Give back only the rows in the stretch from the line containing "Screen dimensions: 1693x952" through the line containing "(x=118, y=537)", switching "checkbox" to "check box" and leaving everything else unchanged.

## Begin

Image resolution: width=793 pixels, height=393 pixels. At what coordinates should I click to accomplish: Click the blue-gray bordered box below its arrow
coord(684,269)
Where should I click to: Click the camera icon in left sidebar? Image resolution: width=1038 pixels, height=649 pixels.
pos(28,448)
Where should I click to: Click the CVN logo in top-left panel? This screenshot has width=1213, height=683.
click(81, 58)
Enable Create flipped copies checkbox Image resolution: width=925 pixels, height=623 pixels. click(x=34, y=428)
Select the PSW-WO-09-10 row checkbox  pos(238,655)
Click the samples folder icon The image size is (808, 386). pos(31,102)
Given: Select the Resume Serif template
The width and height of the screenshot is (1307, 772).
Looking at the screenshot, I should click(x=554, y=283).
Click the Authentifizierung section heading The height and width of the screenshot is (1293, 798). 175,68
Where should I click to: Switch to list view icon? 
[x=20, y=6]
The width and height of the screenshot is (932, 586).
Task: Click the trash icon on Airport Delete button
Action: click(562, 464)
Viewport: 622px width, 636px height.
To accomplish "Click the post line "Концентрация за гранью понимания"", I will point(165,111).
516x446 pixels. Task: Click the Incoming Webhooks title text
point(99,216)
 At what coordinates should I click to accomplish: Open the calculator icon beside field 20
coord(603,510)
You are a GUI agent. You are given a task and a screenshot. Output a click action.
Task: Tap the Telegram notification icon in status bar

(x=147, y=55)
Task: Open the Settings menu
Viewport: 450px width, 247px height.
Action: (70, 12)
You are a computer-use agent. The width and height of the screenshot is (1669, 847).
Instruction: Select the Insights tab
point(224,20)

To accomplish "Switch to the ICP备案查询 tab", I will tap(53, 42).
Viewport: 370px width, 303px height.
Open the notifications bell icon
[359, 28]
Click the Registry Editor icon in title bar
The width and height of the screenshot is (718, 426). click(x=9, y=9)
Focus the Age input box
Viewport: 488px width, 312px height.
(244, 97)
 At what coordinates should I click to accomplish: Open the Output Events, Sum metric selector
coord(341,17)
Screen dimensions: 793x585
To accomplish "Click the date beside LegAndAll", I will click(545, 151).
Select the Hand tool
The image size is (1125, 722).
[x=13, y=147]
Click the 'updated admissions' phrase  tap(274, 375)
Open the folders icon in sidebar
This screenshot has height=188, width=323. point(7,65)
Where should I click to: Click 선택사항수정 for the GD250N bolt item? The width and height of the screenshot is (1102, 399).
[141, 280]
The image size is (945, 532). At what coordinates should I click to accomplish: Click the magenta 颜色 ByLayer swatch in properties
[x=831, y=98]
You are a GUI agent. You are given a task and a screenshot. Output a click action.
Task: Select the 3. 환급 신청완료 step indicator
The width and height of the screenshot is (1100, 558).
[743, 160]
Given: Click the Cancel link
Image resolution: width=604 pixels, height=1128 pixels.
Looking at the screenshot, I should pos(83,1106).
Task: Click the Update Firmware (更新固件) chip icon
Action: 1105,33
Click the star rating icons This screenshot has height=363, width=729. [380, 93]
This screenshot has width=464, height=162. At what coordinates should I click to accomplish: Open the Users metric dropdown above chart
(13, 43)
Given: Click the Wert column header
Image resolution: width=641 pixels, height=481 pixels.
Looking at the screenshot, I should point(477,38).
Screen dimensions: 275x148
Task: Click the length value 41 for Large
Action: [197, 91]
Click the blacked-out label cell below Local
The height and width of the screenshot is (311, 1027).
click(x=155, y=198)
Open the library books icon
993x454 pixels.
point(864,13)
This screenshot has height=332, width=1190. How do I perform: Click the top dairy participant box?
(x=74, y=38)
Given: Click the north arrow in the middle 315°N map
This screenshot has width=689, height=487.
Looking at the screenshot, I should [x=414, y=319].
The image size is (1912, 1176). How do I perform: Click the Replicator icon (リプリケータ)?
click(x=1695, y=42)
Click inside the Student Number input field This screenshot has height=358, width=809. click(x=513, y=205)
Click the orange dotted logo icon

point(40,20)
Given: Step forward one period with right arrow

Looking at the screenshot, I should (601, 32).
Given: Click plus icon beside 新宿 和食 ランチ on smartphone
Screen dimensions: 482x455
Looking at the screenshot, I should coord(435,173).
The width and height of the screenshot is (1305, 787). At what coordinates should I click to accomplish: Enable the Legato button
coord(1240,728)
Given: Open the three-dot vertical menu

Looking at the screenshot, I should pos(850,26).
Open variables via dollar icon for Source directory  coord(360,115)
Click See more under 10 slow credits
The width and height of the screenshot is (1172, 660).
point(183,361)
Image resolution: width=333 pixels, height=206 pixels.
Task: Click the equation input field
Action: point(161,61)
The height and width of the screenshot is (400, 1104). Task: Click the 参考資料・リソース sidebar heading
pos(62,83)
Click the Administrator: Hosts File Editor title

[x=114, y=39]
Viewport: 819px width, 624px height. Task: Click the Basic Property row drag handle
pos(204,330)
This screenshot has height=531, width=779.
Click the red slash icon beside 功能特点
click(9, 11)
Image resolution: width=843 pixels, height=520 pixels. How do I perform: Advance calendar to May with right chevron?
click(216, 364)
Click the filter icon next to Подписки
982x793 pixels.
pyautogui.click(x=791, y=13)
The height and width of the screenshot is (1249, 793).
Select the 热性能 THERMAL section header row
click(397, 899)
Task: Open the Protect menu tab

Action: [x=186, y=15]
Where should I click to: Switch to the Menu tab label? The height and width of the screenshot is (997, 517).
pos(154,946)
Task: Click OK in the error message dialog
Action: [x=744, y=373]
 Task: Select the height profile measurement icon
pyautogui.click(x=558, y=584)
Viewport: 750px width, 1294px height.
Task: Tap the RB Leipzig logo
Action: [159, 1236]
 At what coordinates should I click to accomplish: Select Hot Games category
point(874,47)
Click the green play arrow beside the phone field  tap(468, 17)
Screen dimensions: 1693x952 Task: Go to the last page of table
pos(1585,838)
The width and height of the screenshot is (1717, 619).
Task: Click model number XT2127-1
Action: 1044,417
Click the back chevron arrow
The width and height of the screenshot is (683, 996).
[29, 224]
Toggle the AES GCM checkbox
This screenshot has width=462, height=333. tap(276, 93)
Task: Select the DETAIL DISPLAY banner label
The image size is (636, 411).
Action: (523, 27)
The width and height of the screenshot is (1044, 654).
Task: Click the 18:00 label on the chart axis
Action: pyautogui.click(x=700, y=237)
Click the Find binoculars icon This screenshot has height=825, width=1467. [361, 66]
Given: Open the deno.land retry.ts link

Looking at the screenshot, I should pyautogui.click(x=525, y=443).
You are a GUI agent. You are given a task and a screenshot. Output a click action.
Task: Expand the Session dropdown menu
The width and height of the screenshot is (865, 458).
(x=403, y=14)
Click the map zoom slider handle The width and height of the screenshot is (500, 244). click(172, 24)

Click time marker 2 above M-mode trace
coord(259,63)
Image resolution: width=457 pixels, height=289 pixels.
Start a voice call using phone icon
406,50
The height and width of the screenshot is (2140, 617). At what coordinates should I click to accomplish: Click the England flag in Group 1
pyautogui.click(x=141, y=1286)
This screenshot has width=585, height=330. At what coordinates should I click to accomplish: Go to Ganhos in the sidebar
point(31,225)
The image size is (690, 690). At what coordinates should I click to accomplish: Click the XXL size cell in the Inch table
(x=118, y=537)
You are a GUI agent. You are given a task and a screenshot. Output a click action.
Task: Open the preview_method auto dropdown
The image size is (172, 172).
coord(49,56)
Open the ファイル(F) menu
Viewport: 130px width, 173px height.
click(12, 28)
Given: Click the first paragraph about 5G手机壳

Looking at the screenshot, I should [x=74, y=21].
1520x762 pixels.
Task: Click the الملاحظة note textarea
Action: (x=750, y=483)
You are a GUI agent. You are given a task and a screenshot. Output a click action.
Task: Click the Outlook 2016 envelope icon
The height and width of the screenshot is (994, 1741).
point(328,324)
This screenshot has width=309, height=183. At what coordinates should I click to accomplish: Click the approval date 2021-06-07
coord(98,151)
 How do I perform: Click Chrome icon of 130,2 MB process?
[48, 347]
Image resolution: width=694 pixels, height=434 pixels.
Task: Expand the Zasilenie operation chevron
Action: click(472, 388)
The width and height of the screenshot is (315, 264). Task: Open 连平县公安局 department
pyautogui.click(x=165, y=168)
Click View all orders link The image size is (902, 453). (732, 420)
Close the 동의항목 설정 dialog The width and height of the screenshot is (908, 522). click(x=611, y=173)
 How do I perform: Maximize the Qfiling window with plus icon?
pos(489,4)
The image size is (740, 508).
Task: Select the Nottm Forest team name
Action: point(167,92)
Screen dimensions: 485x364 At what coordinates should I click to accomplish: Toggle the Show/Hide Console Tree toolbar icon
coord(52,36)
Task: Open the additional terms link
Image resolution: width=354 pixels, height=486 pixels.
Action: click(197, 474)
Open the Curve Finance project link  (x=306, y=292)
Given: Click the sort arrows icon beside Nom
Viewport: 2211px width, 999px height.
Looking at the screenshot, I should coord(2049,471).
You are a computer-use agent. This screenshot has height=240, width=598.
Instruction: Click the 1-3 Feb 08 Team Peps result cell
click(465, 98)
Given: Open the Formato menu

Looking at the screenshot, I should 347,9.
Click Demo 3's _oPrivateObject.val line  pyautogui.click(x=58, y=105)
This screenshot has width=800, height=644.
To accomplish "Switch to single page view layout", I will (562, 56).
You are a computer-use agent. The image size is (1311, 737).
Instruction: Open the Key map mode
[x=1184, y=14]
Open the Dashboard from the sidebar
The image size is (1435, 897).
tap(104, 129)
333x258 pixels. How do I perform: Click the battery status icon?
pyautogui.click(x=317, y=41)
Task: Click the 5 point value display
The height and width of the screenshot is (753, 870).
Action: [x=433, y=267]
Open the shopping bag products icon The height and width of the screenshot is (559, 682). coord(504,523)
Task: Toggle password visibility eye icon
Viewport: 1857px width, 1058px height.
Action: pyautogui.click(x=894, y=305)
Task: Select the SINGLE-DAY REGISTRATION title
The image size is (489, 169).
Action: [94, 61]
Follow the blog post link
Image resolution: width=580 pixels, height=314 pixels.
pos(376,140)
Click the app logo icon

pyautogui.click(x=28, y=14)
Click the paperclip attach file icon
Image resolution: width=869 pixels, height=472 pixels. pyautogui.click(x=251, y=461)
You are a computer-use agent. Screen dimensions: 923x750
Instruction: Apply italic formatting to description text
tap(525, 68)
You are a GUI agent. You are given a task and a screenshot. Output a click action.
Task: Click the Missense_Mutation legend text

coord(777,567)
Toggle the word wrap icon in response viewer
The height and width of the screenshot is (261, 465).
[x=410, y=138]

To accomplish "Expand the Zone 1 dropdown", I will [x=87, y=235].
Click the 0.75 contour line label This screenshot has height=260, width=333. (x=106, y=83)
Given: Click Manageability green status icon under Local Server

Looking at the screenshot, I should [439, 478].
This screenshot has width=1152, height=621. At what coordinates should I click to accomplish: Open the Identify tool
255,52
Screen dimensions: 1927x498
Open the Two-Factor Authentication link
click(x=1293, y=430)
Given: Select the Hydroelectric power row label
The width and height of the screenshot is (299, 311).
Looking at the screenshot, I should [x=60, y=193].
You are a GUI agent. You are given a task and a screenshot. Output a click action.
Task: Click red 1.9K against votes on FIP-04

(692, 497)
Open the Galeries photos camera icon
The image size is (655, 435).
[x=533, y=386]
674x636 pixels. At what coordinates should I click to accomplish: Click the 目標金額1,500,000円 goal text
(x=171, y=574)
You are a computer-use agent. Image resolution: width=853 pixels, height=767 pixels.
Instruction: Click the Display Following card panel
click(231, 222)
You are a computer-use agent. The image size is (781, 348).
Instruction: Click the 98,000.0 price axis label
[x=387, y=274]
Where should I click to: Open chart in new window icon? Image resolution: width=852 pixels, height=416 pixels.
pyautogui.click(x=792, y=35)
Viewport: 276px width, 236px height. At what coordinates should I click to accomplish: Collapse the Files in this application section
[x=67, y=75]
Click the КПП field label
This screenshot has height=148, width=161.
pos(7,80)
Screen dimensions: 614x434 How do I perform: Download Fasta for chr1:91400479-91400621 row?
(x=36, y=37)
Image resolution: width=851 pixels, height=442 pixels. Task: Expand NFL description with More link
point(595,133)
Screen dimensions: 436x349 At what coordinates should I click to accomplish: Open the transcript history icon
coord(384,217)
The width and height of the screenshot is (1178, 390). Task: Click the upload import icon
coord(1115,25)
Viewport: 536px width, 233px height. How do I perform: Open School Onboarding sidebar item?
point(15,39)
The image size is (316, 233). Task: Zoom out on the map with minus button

## End

Solution for this exercise >>
Screen dimensions: 1693x952 Task: Go to the last page of table
pos(1585,838)
The width and height of the screenshot is (1717, 619).
Task: Click model number XT2127-1
Action: 1044,417
Click the back chevron arrow
The width and height of the screenshot is (683, 996).
[29, 224]
Toggle the AES GCM check box
This screenshot has width=462, height=333. tap(276, 93)
Task: Select the DETAIL DISPLAY banner label
The image size is (636, 411).
Action: (523, 27)
The width and height of the screenshot is (1044, 654).
Task: Click the 18:00 label on the chart axis
Action: pyautogui.click(x=700, y=237)
Click the Find binoculars icon This screenshot has height=825, width=1467. [361, 66]
Given: Open the deno.land retry.ts link

Looking at the screenshot, I should pyautogui.click(x=525, y=443).
You are a GUI agent. You are given a task and a screenshot. Output a click action.
Task: Expand the Session dropdown menu
The width and height of the screenshot is (865, 458).
(x=403, y=14)
Click the map zoom slider handle The width and height of the screenshot is (500, 244). click(172, 24)

Click time marker 2 above M-mode trace
coord(259,63)
Image resolution: width=457 pixels, height=289 pixels.
Start a voice call using phone icon
406,50
The height and width of the screenshot is (2140, 617). At what coordinates should I click to accomplish: Click the England flag in Group 1
pyautogui.click(x=141, y=1286)
This screenshot has width=585, height=330. At what coordinates should I click to accomplish: Go to Ganhos in the sidebar
point(31,225)
The image size is (690, 690). At what coordinates should I click to accomplish: Click the XXL size cell in the Inch table
(x=118, y=537)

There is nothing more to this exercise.